Timeframe for incorporation

6/7 working days. A complete set of company documents can be delivered in 5/6 weeks.

Takeover of management & officers services for an existing Panama Corporation

Possible, following verification of Beneficial Ownership and agreement with and discharge of liabilities to previous corporate service provider in Panama.

For information about taxes visit the following link:

https://www.kerycruz.com/en/news/taxation-in-panama

For information about fee visit the following link

https://www.kerycruz.com/en/fee-schedule

A standard set of documents of a corporation includes:

  1. Notarial Deed (Escritura Publica) filed with the Public Registry of Panama, stating the name, the registered address, the names of the Directors and amount of the share capital of the corporation – in Spanish language, certified by a Notary Public and a certified copy Apostille if required previous payment.
  2. Translation of the above mentioned document into English, certified by a Notary Public and by the Apostille. Fee to be paid by the Client
  3. Certification for the Public Registry of Panama – in Spanish language, certified by the Apostille.
  4. Translation of the above mentioned document into English language, certified by a Notary Public and by the Apostille.

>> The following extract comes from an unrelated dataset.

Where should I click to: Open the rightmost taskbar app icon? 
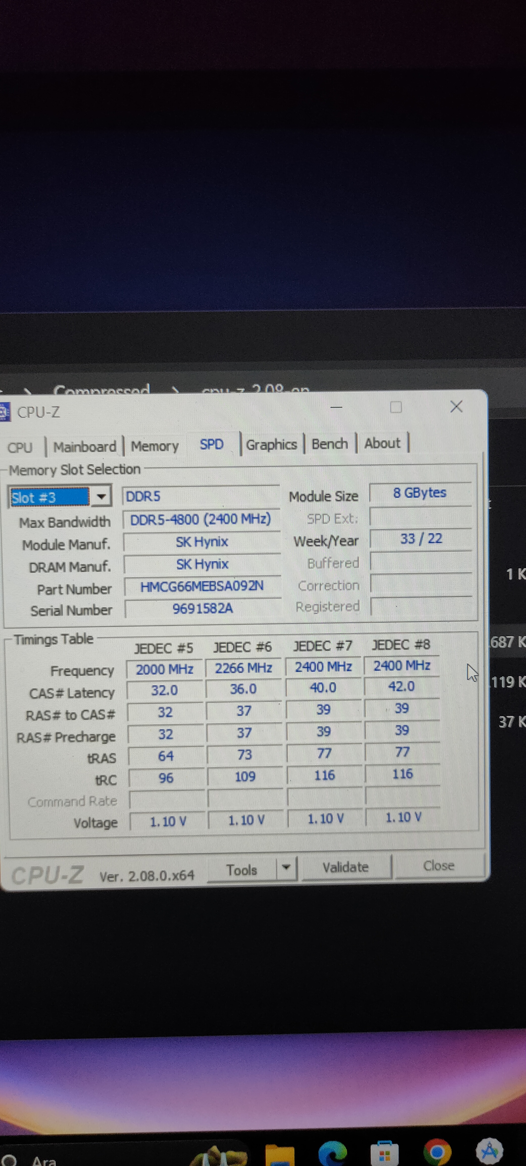click(x=489, y=1151)
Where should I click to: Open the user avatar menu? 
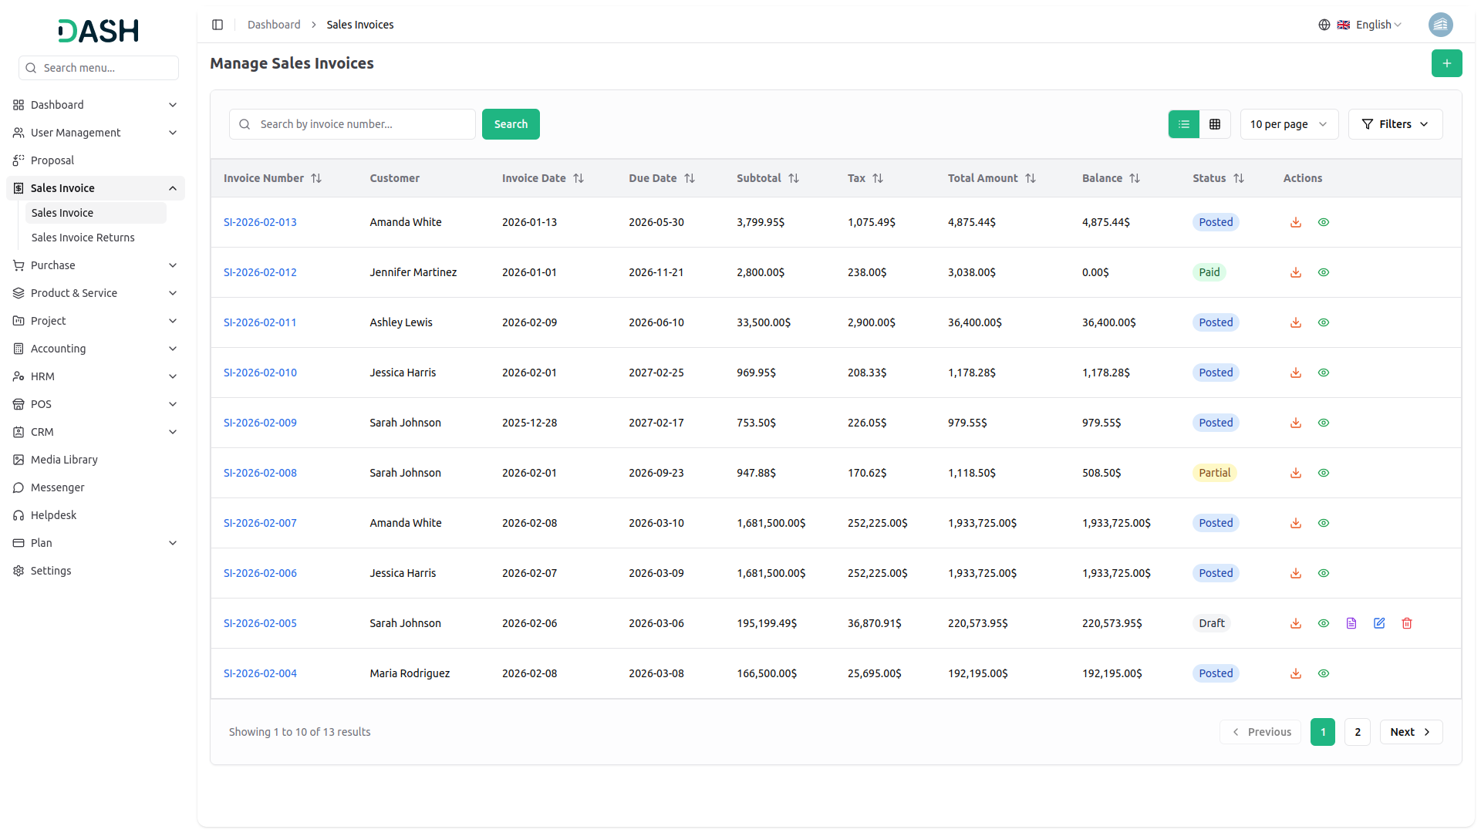pyautogui.click(x=1440, y=25)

Fee to be paid by the Client
  5. Subscriber Shares' Transfer.
  6. Written resolution of Directors, a document confirming distribution of shares of the Company.
  7. Resignation letters (undated), signed by the Nominee Directors of the corporation.
  8. Share Certificate/s.
  9. Minute Book
  10. Shareholder Registry Book

Also, the first year domiciliation and legal maintenance of the corporation is included in its price, as described below:

  1. Local resident agent and officers services – provided for 12 months.
  2. Payment of annual fixed Government fees for first year.
  3. Director/s services – provided for 12 months.

Disclaimer: The corporation tax information contained on this document is for informational purposes only and should not be relied upon for any offshore tax consulting or otherwise any offshore tax advisory services. A professional offshore tax advisor should be hired for any and all offshore tax advisory or offshore tax consultations on offshore taxes or related issues involving offshore tax planning.